What is required:
Reproduce verbatim the portion of the records that begins with the line containing "Find the location of a particular element. Image" and ends with the line containing "What do you see at coordinates (76, 25)", both lines included.

Provided records:
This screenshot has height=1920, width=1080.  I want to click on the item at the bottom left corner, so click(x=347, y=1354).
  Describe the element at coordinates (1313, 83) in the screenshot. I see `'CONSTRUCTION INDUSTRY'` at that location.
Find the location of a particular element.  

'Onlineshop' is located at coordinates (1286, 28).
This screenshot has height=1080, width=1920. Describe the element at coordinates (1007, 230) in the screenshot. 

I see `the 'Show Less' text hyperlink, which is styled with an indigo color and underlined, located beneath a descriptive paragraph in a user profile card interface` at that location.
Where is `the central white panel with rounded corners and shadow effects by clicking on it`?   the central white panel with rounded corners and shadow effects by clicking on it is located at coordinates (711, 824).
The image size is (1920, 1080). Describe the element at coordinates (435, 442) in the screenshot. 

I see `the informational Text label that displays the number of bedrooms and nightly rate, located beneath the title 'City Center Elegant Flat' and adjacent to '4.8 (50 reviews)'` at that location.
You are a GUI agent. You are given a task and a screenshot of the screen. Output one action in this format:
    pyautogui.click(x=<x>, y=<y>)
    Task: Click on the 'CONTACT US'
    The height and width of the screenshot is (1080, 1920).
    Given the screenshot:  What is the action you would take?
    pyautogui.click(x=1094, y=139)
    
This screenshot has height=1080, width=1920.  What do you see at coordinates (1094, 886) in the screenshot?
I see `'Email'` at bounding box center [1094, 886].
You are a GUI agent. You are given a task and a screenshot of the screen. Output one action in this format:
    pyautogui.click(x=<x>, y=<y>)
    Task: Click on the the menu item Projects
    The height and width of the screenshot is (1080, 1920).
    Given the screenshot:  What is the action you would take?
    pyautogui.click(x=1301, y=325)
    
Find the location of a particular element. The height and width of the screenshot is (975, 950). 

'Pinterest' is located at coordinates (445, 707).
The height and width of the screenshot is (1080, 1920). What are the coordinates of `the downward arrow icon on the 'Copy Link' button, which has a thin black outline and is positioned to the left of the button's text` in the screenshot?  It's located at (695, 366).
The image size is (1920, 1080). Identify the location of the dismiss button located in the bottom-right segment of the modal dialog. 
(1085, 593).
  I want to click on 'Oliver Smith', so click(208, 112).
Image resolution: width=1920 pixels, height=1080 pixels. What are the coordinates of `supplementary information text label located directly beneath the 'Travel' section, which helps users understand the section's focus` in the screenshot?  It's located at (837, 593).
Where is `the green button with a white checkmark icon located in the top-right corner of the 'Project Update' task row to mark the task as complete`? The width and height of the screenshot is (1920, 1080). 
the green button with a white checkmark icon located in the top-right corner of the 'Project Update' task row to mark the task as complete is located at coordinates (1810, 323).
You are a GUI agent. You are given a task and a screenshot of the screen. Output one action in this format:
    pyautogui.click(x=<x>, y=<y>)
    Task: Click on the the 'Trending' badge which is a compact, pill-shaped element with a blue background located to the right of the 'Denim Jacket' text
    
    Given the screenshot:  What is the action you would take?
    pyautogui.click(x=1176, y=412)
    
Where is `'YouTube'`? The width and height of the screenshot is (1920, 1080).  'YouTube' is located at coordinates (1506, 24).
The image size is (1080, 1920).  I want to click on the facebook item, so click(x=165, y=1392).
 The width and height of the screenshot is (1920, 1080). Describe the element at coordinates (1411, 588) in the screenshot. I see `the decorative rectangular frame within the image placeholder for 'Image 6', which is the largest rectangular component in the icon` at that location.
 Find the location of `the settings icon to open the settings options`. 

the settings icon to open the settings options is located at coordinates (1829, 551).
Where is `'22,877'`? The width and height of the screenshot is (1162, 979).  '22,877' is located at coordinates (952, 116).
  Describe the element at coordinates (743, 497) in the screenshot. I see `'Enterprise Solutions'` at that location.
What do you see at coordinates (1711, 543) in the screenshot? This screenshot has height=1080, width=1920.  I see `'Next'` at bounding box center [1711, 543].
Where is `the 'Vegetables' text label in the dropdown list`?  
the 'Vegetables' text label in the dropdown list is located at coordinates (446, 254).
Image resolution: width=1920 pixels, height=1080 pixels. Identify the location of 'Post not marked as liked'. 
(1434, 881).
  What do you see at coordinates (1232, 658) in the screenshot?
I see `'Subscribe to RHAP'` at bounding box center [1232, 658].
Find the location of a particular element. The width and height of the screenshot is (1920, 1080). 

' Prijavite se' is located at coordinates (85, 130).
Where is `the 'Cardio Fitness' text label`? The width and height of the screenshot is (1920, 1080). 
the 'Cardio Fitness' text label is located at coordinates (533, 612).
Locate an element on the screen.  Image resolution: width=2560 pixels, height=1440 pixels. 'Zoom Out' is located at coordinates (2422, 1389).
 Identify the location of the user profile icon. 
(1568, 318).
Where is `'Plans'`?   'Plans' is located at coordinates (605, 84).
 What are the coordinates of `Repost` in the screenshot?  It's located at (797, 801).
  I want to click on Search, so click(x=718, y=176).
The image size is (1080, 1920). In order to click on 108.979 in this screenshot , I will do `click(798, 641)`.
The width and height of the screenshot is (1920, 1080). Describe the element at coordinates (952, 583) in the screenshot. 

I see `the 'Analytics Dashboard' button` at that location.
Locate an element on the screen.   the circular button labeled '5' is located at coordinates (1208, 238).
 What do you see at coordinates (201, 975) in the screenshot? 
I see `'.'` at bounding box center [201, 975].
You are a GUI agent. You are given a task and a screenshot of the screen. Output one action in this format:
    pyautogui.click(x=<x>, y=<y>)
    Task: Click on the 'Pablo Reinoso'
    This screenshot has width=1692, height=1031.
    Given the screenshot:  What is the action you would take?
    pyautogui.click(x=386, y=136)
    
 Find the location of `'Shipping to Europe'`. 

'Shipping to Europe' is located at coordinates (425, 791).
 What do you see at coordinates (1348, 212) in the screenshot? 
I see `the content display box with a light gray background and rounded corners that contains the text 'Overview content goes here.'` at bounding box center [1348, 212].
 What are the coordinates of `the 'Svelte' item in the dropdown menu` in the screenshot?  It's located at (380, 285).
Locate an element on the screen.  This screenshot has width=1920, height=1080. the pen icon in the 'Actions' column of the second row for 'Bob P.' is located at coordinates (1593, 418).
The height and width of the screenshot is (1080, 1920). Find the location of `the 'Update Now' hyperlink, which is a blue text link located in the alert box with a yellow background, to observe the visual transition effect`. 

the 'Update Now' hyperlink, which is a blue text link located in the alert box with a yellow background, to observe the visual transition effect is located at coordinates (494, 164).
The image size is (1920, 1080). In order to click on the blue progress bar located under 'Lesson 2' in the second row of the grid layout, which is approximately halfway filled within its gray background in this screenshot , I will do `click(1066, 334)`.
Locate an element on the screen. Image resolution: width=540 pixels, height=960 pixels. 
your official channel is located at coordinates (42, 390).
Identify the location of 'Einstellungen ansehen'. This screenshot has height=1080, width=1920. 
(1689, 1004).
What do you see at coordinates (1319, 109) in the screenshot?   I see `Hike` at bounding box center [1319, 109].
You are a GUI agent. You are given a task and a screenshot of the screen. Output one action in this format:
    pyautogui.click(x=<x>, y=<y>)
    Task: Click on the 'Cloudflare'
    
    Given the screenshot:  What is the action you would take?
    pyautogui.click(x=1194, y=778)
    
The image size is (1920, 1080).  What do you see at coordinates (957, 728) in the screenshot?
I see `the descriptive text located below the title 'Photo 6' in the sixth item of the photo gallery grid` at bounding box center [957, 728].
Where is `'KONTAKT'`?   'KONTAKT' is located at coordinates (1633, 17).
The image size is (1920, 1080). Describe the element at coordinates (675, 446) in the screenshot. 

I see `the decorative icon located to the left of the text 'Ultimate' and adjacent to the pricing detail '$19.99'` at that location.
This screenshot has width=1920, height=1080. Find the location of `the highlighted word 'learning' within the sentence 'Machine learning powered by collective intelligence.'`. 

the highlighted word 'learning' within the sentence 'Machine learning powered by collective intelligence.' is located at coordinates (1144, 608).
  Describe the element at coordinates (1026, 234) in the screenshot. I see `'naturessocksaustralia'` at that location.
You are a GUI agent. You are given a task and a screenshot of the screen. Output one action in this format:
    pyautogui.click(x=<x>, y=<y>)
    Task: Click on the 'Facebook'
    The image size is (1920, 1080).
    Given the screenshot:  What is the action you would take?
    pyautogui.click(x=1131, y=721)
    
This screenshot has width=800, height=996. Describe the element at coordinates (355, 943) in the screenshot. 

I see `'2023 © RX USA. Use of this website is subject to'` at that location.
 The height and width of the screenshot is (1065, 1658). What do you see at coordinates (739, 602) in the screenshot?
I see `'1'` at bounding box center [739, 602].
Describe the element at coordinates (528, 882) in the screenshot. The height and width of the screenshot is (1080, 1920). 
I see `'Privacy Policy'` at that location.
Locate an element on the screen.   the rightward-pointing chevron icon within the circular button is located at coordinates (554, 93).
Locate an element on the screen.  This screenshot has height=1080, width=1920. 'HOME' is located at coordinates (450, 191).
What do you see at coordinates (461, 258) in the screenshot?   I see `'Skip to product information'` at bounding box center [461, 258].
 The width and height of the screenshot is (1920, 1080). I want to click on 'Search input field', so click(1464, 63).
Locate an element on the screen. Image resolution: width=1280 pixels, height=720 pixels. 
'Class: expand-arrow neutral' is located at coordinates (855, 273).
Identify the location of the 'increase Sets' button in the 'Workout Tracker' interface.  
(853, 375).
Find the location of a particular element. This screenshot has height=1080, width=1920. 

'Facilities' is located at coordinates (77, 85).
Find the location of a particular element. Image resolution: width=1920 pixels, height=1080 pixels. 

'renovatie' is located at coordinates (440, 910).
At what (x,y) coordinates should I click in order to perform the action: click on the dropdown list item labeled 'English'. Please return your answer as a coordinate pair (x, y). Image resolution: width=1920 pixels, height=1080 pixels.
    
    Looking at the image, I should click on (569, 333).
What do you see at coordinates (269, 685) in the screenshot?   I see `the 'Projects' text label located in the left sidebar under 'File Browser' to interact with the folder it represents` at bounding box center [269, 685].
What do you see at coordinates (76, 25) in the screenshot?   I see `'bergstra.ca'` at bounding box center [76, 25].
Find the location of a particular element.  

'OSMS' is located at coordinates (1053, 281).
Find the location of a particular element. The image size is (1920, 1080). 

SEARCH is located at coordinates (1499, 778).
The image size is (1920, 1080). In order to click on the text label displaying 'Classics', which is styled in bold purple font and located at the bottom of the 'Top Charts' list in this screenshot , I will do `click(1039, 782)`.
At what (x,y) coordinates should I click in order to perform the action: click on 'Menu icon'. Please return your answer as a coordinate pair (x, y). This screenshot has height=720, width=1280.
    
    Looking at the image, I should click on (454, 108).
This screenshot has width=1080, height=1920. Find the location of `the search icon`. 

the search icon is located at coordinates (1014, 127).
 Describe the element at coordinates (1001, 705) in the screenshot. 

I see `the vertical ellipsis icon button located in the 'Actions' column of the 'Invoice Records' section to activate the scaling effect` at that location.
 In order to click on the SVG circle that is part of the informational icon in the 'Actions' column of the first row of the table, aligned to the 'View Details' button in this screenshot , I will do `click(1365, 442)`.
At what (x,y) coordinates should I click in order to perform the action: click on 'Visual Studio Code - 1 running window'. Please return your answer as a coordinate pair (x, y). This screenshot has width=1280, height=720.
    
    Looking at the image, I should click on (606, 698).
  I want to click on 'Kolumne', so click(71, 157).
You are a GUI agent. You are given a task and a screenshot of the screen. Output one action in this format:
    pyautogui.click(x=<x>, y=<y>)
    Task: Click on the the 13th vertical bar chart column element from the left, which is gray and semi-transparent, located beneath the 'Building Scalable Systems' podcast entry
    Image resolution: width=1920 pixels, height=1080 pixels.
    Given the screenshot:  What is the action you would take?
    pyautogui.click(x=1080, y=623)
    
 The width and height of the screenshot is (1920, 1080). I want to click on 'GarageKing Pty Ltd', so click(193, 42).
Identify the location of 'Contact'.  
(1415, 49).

Correct result:
Find the location of a particular element. Image resolution: width=1920 pixels, height=1080 pixels. 

'renovatie' is located at coordinates (440, 910).
At what (x,y) coordinates should I click in order to perform the action: click on the dropdown list item labeled 'English'. Please return your answer as a coordinate pair (x, y). Image resolution: width=1920 pixels, height=1080 pixels.
    
    Looking at the image, I should click on (569, 333).
What do you see at coordinates (269, 685) in the screenshot?   I see `the 'Projects' text label located in the left sidebar under 'File Browser' to interact with the folder it represents` at bounding box center [269, 685].
What do you see at coordinates (76, 25) in the screenshot?   I see `'bergstra.ca'` at bounding box center [76, 25].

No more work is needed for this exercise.